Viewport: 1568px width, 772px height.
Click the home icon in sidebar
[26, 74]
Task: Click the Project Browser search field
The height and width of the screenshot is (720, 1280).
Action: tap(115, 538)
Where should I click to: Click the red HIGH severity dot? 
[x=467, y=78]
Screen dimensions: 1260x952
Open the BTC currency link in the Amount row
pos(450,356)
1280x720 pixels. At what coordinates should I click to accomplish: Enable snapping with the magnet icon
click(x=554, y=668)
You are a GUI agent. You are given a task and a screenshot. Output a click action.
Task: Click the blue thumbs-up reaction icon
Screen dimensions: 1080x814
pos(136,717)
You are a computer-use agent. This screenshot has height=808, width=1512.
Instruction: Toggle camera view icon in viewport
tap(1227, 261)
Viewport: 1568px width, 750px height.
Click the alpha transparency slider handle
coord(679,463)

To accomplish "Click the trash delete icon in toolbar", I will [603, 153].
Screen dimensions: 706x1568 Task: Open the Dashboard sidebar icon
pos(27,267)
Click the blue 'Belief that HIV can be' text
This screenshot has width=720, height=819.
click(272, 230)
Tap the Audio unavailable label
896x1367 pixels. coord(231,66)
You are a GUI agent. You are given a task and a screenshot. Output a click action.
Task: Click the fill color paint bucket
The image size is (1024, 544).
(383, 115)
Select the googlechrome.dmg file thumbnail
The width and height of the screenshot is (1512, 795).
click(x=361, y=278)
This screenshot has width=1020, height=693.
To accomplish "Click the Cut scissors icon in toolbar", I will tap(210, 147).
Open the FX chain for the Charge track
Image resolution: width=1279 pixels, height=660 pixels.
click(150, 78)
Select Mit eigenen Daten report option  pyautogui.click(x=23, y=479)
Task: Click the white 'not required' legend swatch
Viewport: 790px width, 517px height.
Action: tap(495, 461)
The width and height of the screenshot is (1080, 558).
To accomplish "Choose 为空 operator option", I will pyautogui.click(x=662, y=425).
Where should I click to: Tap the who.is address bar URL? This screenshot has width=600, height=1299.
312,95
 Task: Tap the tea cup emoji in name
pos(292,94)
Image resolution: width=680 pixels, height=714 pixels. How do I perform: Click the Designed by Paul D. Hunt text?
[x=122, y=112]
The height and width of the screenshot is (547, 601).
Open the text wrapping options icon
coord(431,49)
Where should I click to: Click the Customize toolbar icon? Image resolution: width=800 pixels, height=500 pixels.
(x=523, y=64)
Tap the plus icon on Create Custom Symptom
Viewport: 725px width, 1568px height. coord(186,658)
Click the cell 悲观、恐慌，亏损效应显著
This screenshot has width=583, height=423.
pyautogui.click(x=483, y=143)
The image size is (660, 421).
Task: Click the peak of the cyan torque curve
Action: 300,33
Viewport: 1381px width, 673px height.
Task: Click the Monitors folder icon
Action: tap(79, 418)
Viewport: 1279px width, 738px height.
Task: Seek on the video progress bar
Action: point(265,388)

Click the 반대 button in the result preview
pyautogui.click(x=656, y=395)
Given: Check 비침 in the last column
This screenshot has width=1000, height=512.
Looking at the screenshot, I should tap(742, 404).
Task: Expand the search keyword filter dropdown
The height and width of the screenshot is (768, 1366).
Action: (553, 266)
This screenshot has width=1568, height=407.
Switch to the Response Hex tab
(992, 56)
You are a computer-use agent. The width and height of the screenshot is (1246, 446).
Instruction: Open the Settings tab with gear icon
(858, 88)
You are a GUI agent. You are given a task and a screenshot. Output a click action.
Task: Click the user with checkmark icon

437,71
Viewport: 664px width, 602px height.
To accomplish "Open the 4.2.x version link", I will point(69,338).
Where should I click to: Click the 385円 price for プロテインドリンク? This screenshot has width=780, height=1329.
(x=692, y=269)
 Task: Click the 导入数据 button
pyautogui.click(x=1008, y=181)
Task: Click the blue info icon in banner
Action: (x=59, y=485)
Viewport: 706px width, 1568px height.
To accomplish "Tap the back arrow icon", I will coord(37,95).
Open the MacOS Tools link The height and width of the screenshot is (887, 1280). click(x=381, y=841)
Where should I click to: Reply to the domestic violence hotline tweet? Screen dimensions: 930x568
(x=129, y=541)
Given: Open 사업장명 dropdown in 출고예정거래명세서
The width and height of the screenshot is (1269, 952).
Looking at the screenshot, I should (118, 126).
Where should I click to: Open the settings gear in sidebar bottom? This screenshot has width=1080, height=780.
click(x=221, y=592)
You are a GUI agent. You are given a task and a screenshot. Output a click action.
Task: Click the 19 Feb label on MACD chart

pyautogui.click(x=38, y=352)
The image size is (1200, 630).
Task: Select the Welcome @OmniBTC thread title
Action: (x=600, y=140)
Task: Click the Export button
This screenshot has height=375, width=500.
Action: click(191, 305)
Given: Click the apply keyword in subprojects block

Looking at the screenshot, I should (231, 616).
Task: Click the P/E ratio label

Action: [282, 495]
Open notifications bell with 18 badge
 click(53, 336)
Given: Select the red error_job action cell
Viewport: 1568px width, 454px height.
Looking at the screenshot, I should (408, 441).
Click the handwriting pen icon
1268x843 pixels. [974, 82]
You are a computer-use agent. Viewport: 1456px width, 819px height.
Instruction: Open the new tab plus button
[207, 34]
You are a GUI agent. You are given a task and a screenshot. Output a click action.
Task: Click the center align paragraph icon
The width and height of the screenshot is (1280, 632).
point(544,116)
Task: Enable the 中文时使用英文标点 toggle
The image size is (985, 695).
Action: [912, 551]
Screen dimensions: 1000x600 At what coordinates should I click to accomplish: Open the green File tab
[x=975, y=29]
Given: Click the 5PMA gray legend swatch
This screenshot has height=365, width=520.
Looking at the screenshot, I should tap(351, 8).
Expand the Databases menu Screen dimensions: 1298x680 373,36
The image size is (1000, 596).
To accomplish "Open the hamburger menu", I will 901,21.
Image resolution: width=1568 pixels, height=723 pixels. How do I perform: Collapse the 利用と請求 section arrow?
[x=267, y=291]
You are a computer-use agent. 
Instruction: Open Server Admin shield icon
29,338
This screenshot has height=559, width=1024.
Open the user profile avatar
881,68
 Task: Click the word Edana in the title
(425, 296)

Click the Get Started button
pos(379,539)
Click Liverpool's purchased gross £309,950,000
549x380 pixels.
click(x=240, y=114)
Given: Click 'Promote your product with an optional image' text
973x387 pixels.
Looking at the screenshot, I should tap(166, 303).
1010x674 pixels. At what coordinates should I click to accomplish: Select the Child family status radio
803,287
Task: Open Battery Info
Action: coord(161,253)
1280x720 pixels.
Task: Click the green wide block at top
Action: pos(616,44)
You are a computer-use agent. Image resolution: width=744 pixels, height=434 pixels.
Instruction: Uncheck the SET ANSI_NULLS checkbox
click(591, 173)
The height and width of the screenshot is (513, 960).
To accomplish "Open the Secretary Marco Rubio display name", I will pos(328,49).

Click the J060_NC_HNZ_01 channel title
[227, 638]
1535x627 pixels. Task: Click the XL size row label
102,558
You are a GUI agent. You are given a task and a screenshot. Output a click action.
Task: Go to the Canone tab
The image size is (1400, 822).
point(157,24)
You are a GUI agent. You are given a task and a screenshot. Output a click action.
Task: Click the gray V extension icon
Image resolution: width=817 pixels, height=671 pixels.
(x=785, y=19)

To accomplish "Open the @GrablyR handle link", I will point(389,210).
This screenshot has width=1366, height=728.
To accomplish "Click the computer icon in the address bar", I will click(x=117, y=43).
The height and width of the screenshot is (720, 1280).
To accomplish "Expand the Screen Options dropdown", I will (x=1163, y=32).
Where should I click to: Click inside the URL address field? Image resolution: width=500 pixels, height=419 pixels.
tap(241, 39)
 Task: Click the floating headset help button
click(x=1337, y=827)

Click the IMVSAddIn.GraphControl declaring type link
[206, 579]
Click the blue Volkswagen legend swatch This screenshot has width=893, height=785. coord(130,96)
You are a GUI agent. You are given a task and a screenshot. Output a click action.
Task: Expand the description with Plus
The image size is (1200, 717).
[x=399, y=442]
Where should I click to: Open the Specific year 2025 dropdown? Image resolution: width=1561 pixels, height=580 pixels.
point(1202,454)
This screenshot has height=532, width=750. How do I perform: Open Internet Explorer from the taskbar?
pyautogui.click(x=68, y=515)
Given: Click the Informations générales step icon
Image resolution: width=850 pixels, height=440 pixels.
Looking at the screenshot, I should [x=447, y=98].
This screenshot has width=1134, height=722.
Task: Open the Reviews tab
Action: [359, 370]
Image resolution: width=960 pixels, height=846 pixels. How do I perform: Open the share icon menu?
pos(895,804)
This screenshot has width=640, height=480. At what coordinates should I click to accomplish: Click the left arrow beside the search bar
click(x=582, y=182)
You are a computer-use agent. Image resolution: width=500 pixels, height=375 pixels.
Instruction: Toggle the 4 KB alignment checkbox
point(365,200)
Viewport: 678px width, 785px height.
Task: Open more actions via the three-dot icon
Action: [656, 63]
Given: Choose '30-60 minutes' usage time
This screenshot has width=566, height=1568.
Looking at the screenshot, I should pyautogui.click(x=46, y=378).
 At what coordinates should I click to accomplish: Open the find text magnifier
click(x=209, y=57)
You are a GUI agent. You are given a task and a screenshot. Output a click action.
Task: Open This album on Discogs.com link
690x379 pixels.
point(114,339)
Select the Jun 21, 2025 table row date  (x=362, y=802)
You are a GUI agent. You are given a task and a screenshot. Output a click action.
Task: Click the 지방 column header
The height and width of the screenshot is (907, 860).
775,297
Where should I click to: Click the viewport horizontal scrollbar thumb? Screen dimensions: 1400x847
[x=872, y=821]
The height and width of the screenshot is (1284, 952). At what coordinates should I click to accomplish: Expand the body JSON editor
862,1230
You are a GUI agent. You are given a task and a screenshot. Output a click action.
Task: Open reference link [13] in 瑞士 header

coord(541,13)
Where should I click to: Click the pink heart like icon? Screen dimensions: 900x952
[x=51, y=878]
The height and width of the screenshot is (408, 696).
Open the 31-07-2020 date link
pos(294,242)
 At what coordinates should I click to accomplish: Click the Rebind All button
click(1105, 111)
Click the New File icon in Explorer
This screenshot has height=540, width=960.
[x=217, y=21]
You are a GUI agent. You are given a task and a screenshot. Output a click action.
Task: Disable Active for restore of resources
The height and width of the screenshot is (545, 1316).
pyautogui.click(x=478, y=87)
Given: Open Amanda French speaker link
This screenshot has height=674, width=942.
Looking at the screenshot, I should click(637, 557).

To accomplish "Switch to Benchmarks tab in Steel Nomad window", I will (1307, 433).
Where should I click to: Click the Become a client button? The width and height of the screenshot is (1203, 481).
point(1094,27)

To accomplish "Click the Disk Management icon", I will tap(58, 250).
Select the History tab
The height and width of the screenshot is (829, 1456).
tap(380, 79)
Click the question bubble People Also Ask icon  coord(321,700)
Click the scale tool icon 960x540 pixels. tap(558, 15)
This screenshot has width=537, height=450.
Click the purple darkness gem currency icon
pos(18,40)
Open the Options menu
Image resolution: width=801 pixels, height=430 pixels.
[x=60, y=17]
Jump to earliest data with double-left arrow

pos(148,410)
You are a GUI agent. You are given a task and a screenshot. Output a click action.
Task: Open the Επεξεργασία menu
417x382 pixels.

WORK REQUEST — From the records above, pull out each line that has "legend".

RESPONSE AREA —
Task: Click the white 'not required' legend swatch
Given: Click the 5PMA gray legend swatch
Click the blue Volkswagen legend swatch This screenshot has width=893, height=785. coord(130,96)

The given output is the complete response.